- REQUIREMENTS -
1. Using the Ray actors passage, what is the answer to each question?
(a) Besides the specified scheduling strategy, what does Ray base an actor's scheduling decision on?
(b) Which two options change whether crashed actors are restarted and their tasks retried?
(c) By default, how many Ray workers start per CPU when Ray starts on a machine?
2. Does each statement agree with the Ray actors passage? Answer yes or no, and quote the deciding words.
(a) By default, Ray restarts an actor that crashes unexpectedly.
(b) A Ray worker can be started as a dedicated Ray actor.
(c) With 16 CPUs, running 8 tasks with num_cpus=2 leaves 8 workers idle.

- SUPPLIED PASSAGE -
>> Begin

For each actor, Ray will choose a node to run it and the scheduling decision is based on a few factors like the actor's resource requirements <ray-scheduling-resources> and the specified scheduling strategy <ray-scheduling-strategies>. See Ray scheduling <ray-scheduling> for more details.

Fault Tolerance

By default, Ray actors won't be restarted <fault-tolerance-actors> and actor tasks won't be retried when actors crash unexpectedly. You can change this behavior by setting max_restarts and max_task_retries options in ray.remote() <ray.remote> and .options() <ray.actor.ActorClass.options>. See Ray fault tolerance <fault-tolerance> for more details.

FAQ: Actors, Workers and Resources

What's the difference between a worker and an actor?

Each "Ray worker" is a python process.

Workers are treated differently for tasks and actors. Any "Ray worker" is either 1. used to execute multiple Ray tasks or 2. is started as a dedicated Ray actor.

  • Tasks: When Ray starts on a machine, a number of Ray workers will be started automatically (1 per CPU by default). They will be used to execute tasks (like a process pool). If you execute 8 tasks with num_cpus=2, and total number of CPUs is 16 (ray.cluster_resources()["CPU"] == 16), you will end up with 8 of your 16 workers idling.

>> End

Records from a pointing dataset:
>> Begin

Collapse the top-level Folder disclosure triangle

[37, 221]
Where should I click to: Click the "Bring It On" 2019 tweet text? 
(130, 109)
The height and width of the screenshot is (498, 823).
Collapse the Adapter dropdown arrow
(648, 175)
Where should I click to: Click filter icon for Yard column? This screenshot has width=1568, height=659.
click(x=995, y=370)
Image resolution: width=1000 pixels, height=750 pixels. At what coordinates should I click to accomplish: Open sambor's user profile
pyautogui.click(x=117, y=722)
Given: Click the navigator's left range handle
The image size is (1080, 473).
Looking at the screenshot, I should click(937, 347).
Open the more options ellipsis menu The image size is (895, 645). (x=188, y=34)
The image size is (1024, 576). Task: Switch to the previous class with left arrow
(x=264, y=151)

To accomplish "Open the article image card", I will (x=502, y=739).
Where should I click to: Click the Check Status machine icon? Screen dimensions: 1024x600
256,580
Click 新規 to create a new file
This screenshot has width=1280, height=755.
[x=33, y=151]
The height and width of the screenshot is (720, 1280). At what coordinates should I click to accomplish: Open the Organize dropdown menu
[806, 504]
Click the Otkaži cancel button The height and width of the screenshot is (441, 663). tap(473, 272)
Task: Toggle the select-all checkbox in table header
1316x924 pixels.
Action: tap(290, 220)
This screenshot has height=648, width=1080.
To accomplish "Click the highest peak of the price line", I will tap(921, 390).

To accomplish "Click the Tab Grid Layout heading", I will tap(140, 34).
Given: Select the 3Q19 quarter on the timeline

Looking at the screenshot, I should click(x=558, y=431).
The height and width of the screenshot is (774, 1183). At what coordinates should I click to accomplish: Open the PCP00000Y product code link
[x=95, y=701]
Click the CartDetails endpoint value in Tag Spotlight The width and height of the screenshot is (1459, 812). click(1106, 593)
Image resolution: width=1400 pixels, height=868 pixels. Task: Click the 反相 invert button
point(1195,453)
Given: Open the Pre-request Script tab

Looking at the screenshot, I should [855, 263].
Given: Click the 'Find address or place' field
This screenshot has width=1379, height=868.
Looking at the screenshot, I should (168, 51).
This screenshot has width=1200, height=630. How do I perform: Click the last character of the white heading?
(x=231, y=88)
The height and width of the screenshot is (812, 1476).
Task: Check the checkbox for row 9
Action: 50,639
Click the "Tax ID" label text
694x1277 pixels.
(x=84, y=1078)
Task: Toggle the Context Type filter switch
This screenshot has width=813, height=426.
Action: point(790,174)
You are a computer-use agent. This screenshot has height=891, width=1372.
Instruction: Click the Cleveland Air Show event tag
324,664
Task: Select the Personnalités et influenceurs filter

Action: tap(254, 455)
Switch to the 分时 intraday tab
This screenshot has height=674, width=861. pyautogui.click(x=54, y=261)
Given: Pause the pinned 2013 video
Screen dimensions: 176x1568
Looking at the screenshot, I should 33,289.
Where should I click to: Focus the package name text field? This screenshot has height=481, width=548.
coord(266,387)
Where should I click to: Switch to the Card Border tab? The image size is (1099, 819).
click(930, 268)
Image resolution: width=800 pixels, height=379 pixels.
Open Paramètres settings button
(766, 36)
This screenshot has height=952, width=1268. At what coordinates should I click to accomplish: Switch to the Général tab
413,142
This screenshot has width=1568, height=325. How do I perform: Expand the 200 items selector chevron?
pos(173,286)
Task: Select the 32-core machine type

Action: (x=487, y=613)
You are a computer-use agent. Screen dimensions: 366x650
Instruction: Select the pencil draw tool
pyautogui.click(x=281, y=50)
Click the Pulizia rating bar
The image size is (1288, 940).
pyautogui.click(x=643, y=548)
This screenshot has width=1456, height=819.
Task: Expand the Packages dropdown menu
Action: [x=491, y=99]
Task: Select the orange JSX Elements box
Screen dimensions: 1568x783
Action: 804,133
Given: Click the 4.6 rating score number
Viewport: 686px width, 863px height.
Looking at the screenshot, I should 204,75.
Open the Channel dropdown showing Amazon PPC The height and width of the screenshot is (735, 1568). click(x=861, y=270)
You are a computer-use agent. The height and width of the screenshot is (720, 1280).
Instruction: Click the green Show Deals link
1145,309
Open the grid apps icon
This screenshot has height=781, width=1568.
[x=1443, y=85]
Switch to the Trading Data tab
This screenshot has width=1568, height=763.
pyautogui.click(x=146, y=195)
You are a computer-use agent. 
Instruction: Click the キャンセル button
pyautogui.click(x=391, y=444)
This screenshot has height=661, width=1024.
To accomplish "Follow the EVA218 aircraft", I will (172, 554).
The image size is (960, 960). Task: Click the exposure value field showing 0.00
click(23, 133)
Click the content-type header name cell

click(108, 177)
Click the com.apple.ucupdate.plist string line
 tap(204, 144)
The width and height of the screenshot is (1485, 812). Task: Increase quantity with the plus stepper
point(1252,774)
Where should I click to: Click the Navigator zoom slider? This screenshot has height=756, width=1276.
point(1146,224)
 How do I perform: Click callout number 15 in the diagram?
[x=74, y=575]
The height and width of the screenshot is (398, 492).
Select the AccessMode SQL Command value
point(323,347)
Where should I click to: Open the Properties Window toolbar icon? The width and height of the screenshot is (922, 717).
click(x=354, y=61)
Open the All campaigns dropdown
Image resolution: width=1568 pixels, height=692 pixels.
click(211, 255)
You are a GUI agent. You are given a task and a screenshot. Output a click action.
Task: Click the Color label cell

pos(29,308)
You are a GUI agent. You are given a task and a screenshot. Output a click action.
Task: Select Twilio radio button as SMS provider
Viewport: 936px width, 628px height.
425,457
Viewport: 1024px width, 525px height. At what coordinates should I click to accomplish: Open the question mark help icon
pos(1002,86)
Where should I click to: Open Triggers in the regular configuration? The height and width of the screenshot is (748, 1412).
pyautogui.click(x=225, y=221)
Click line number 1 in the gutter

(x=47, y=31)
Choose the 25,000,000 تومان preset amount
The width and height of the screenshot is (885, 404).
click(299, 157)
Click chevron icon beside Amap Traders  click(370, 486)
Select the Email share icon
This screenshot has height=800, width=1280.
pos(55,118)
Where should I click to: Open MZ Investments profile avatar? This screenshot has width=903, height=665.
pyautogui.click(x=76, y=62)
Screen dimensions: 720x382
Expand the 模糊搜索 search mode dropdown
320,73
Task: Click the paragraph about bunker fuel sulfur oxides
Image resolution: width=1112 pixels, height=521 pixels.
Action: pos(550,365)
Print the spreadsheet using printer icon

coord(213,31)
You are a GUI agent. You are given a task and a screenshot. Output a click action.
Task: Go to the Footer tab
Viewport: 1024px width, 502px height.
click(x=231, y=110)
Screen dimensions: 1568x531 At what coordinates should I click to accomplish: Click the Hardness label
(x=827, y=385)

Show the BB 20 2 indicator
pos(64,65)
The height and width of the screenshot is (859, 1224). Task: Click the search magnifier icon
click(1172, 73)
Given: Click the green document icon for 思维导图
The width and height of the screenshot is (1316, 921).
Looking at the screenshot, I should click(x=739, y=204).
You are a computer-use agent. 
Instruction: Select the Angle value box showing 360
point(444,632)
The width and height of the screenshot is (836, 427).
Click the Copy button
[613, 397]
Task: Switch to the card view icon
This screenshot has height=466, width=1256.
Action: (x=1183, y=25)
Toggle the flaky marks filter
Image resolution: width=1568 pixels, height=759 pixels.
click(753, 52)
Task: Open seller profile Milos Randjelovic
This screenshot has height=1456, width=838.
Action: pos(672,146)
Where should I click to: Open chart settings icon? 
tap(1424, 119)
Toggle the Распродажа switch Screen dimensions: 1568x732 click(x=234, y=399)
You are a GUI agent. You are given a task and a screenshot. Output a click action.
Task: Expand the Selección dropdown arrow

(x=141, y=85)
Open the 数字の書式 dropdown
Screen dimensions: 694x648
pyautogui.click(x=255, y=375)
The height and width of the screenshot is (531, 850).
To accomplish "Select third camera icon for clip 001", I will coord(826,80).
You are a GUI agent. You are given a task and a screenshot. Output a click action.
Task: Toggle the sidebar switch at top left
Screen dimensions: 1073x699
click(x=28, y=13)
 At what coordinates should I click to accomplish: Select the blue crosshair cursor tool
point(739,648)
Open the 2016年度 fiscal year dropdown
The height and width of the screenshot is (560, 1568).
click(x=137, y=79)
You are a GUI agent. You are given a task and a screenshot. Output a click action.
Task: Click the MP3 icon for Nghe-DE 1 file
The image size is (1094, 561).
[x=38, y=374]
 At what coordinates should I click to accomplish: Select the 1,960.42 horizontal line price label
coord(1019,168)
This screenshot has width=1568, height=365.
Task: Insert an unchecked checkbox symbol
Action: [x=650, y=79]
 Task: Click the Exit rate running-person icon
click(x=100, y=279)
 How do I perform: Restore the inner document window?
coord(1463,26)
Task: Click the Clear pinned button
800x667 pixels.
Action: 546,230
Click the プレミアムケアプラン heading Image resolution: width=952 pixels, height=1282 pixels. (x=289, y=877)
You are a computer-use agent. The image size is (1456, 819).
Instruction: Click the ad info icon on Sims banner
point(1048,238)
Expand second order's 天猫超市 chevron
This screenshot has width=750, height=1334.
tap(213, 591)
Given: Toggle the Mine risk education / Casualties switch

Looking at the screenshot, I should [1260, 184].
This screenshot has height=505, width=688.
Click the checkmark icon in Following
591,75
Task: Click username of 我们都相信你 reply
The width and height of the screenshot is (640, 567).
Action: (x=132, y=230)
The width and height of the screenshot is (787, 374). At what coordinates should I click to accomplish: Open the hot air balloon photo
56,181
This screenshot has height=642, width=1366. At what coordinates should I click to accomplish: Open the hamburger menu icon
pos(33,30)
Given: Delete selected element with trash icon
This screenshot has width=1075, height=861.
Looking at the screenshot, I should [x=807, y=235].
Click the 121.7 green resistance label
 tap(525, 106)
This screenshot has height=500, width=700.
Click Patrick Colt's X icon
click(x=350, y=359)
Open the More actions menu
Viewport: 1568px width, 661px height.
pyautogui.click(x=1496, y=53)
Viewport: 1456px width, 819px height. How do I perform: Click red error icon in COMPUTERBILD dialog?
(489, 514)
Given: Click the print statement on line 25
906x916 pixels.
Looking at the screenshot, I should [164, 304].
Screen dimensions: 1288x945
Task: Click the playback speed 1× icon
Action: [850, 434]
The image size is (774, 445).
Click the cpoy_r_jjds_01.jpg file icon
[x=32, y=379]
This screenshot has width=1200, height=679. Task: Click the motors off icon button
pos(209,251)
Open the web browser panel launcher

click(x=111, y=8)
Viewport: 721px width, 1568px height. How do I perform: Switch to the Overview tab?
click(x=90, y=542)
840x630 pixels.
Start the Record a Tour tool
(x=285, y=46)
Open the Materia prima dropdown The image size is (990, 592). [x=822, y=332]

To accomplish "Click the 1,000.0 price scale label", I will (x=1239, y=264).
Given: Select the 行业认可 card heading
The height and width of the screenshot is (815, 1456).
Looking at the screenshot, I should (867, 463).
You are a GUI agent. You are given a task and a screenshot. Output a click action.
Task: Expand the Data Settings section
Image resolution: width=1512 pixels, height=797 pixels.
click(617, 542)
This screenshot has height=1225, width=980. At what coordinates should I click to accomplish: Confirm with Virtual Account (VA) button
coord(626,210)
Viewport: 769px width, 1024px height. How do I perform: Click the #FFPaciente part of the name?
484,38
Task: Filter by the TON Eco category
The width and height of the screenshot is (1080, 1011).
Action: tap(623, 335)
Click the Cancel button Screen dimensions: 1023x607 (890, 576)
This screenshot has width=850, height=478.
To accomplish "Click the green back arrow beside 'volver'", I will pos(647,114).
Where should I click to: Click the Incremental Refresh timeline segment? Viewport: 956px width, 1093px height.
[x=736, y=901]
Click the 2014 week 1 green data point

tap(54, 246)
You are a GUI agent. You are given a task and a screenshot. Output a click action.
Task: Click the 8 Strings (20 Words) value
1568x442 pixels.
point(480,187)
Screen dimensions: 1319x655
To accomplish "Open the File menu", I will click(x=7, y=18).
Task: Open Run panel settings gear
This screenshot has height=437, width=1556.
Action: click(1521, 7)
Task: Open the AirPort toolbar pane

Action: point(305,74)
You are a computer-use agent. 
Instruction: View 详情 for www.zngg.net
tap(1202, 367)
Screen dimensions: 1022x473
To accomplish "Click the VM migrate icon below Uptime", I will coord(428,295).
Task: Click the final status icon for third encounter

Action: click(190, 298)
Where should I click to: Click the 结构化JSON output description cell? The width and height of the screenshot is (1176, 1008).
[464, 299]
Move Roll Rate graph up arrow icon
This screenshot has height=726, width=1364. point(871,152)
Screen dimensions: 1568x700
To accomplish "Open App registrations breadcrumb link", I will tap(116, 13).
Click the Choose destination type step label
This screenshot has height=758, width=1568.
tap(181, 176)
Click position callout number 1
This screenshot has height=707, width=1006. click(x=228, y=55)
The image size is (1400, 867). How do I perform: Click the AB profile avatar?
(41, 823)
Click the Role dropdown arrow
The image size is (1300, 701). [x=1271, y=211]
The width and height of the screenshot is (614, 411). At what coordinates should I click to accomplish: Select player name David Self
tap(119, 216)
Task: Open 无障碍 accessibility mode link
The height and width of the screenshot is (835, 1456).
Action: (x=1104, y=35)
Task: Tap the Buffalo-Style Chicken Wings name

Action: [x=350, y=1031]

>> End

- EXPECTED RESULTS -
1.
(a) The actor's resource requirements.
(b) max_restarts and max_task_retries.
(c) One.

2.
(a) No: "By default, Ray actors won't be restarted"
(b) Yes: "is started as a dedicated Ray actor"
(c) Yes: "you will end up with 8 of your 16 workers idling"